INPUT RECORDS
BEGIN
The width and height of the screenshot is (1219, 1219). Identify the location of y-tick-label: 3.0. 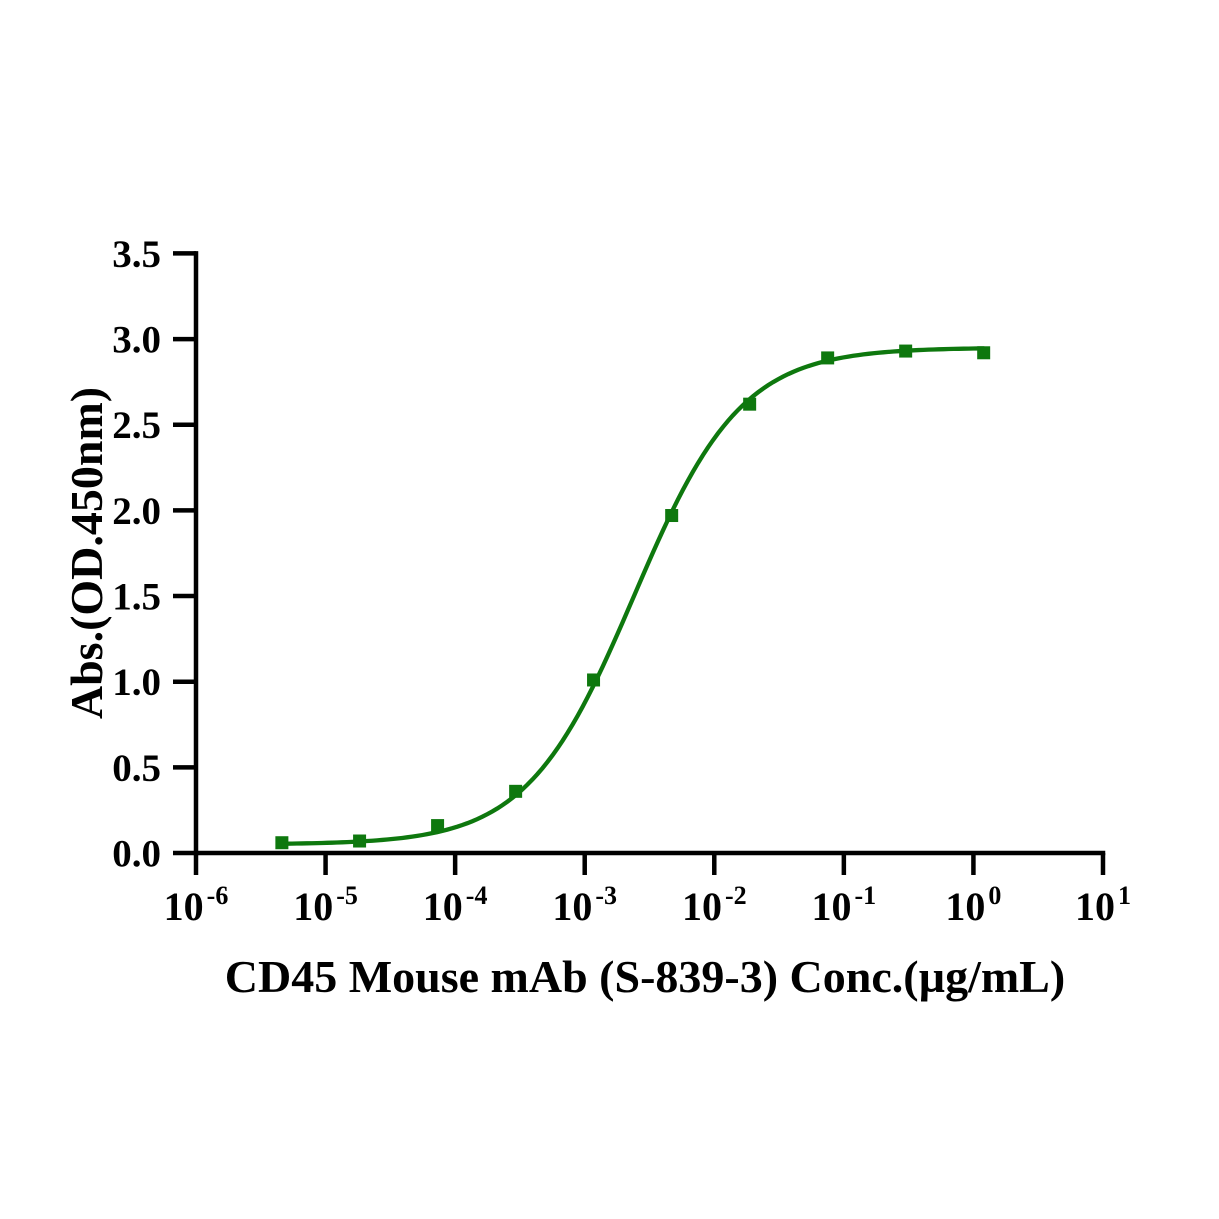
END
BEGIN
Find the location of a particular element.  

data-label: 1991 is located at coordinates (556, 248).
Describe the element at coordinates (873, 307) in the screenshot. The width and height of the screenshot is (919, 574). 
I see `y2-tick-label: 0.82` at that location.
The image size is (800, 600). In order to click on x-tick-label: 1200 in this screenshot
END
BEGIN
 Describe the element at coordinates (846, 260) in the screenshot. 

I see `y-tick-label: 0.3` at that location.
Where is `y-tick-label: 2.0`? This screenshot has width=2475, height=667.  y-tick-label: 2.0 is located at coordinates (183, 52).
END
YOUR ASSIGNMENT
Rewrite only the part of the listing that begins at the line containing "Describe the element at coordinates (873, 307)" and ends after the line containing "The image size", putting "screen capture" wherever "screenshot" appears and leaving everything else as it is.

REPLY
Describe the element at coordinates (873, 307) in the screen capture. The width and height of the screen capture is (919, 574). 
I see `y2-tick-label: 0.82` at that location.
The image size is (800, 600). In order to click on x-tick-label: 1200 in this screen capture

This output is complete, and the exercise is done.